◆ What is required ◆
Lines from the one containing "Collapse the WLAN Schedule section" through the end of the data below are to be transcribed exactly; leave out all others.

Records from a collection:
========

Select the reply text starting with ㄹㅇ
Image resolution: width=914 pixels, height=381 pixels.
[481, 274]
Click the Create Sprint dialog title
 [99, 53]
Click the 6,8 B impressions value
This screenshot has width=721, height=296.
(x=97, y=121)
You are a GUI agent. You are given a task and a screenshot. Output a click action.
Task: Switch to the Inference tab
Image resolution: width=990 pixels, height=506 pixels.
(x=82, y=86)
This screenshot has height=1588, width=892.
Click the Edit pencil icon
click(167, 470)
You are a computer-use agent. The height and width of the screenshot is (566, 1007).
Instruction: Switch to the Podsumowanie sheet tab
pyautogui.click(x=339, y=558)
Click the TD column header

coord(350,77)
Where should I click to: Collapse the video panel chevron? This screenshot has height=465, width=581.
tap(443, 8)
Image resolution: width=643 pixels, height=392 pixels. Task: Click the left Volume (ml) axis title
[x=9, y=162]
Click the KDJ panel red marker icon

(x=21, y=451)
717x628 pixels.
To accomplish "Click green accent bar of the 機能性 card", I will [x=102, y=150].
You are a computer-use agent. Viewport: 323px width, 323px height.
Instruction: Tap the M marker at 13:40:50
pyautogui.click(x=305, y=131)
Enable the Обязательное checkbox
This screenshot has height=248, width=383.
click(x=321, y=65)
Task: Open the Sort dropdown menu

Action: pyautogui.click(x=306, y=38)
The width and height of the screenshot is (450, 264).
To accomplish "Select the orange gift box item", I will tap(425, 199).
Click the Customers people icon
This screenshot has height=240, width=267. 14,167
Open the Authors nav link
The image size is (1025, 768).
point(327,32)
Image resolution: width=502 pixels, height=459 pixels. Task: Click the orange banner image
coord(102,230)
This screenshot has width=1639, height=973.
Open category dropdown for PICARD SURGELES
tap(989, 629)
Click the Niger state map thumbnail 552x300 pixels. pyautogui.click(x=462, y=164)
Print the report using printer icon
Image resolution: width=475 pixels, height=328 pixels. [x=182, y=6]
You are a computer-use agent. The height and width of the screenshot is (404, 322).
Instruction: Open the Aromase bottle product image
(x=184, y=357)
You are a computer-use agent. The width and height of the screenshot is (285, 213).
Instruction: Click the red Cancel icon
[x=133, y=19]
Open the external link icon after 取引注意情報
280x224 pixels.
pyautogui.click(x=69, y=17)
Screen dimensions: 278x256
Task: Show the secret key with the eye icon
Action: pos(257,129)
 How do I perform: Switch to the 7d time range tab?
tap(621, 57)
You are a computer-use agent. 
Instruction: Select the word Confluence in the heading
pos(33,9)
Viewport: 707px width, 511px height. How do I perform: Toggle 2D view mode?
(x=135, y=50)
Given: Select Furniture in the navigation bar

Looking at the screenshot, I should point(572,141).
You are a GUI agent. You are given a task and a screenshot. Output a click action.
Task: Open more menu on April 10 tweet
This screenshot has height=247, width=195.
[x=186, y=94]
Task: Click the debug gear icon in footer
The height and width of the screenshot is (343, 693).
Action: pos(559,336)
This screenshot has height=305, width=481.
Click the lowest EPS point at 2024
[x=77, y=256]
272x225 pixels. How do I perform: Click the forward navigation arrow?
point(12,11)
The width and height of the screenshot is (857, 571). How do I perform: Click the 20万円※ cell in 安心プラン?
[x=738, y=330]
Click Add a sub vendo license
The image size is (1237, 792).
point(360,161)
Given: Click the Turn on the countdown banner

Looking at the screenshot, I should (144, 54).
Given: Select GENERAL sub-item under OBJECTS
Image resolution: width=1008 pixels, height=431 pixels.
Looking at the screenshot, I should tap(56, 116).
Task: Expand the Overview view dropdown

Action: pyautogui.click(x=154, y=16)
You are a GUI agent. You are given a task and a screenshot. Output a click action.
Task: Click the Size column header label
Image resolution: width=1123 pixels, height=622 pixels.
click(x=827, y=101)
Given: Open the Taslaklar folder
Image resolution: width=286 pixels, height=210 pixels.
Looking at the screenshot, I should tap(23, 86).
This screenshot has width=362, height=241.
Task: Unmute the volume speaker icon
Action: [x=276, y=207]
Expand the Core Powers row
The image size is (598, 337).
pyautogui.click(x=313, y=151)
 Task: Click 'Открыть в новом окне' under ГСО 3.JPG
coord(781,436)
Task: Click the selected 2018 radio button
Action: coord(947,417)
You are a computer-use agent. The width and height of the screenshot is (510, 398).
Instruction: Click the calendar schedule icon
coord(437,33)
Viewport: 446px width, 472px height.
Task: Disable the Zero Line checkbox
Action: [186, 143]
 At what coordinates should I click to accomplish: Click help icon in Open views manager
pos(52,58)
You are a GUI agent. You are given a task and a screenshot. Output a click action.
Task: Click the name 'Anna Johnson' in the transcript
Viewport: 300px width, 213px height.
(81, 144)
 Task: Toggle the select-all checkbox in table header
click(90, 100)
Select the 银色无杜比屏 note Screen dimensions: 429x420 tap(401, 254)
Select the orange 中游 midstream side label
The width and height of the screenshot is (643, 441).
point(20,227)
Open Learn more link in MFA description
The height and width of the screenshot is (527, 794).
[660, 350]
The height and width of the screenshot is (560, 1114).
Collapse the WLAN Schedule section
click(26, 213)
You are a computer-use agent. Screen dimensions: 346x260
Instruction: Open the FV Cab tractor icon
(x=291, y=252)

========

◆ Answer box ◆
Collapse the WLAN Schedule section
click(26, 213)
You are a computer-use agent. Screen dimensions: 346x260
Instruction: Open the FV Cab tractor icon
(x=291, y=252)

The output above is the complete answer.